Aim of the task
Copy the listing below verbatim, beginning with the line containing "Task: Open Challenges via its sidebar icon" and continuing through the line containing "The width and height of the screenshot is (901, 548).", both included. Omit the pictures from your copy.

Source material
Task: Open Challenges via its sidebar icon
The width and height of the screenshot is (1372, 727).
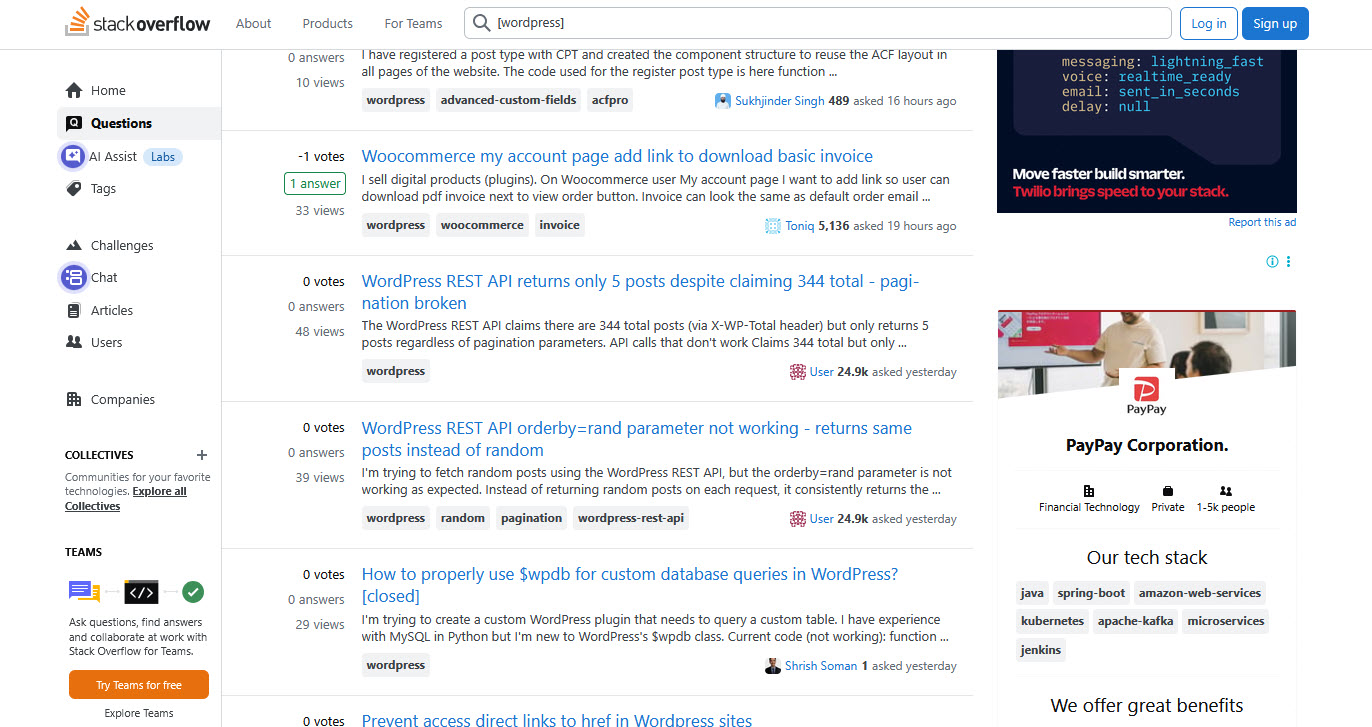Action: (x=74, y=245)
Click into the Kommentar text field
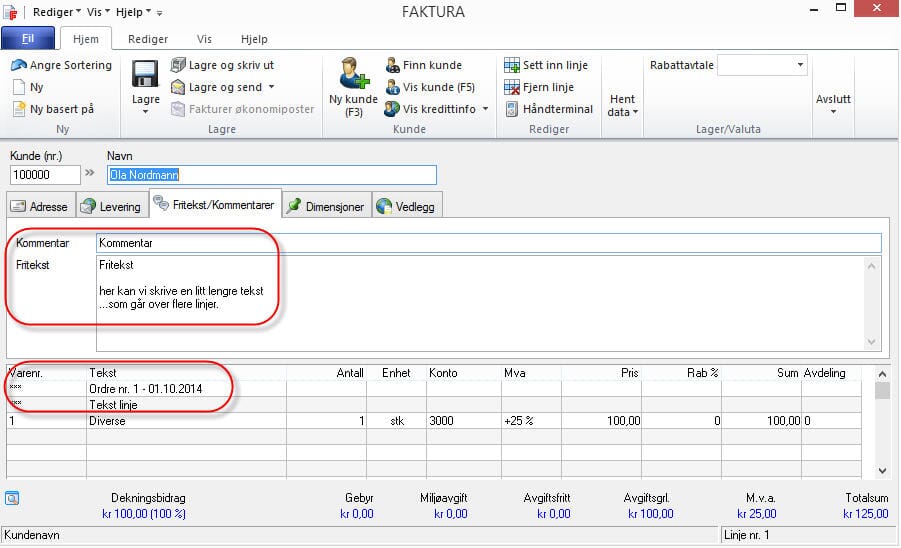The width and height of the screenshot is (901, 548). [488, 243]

* * *

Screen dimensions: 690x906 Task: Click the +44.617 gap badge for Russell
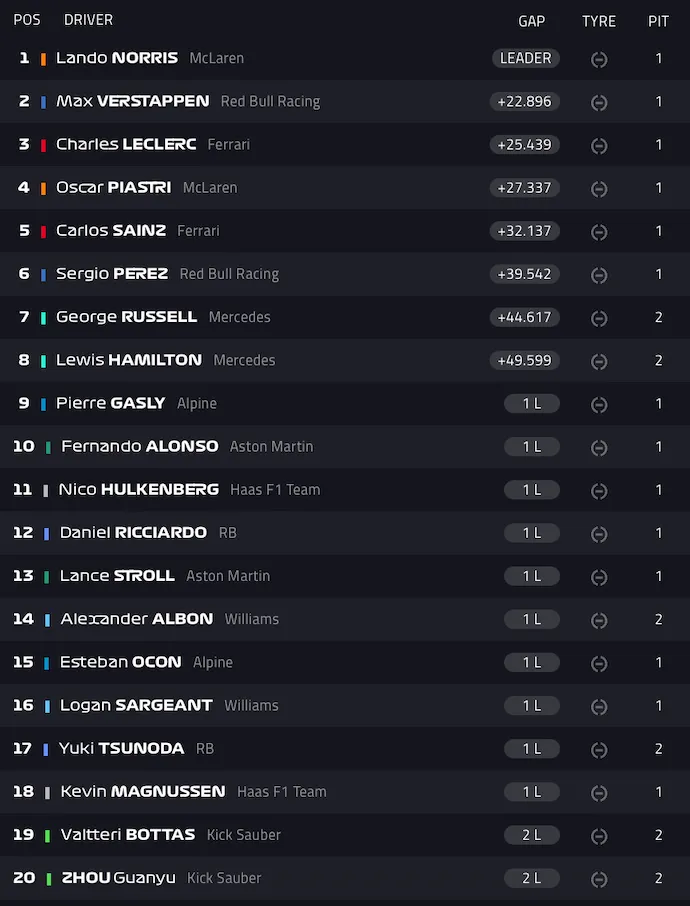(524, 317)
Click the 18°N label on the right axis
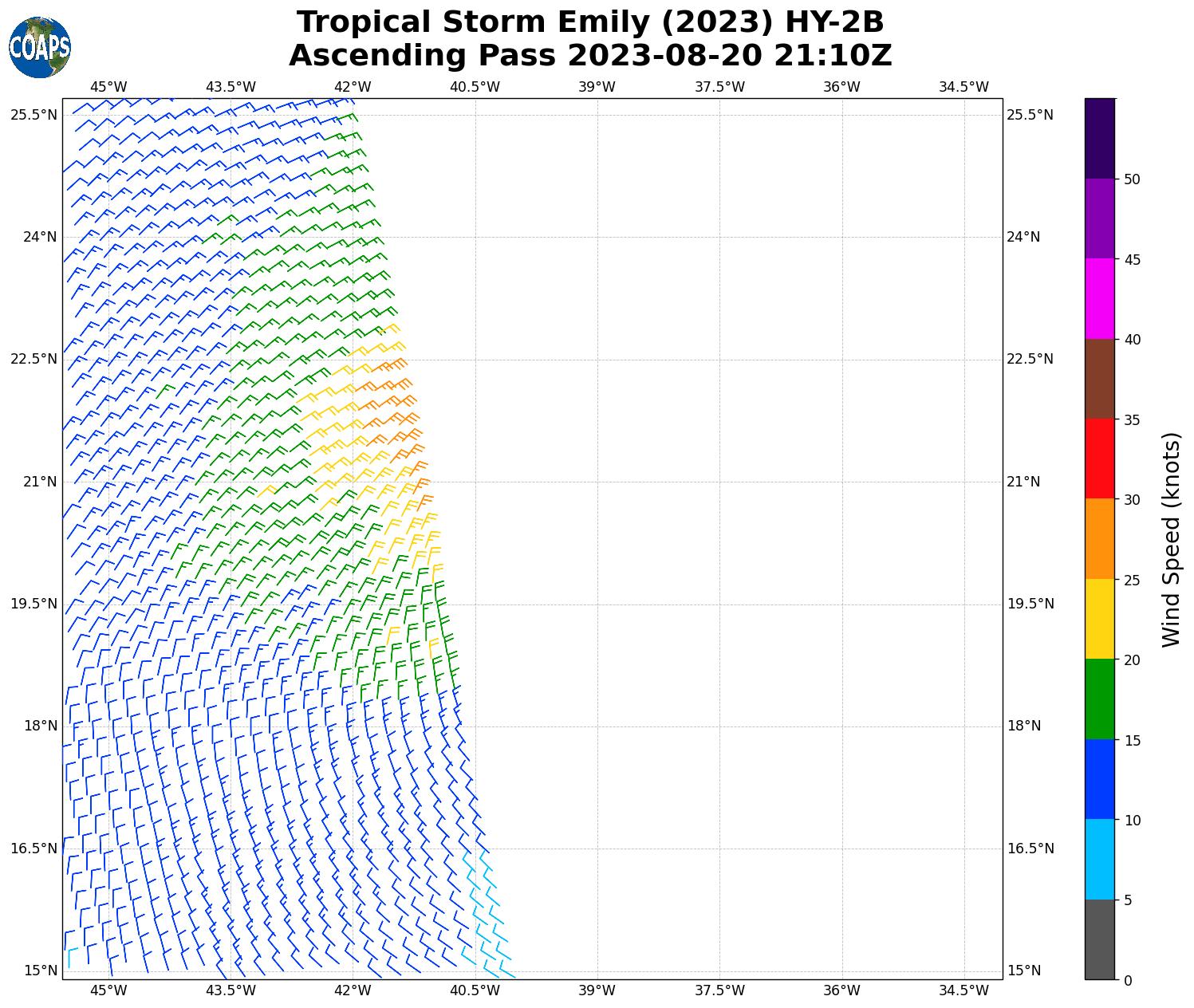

---

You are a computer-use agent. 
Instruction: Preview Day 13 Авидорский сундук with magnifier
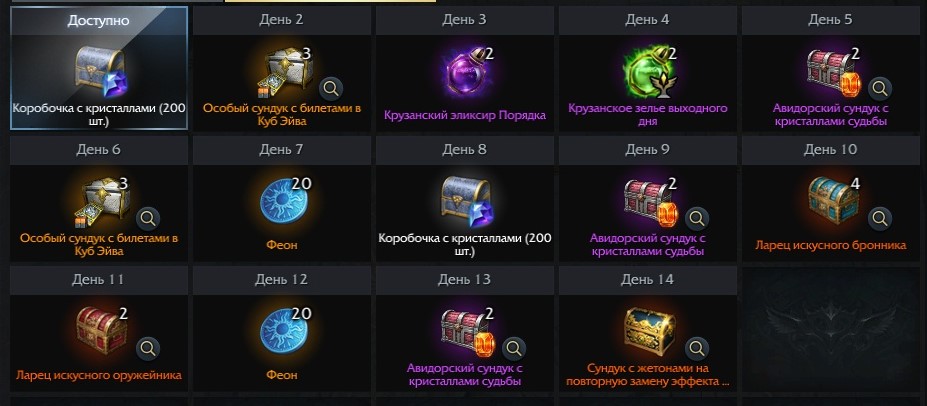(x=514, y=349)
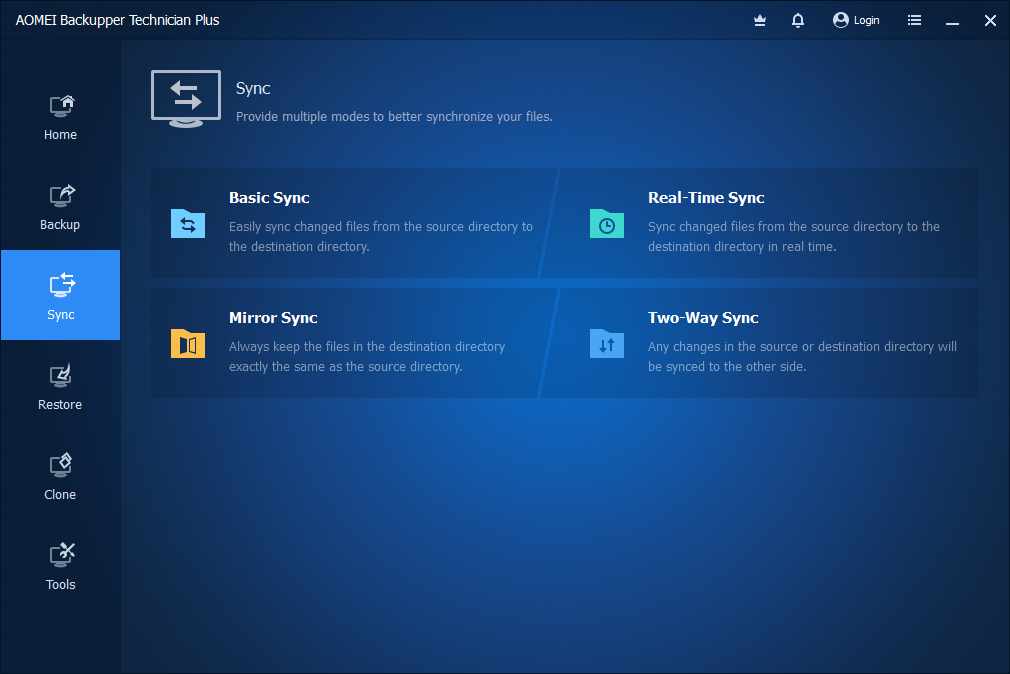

Worked answer
Task: Open Challenges via its sidebar icon
The width and height of the screenshot is (1372, 727).
Action: (x=74, y=245)
Click into the Kommentar text field
The width and height of the screenshot is (901, 548). [488, 243]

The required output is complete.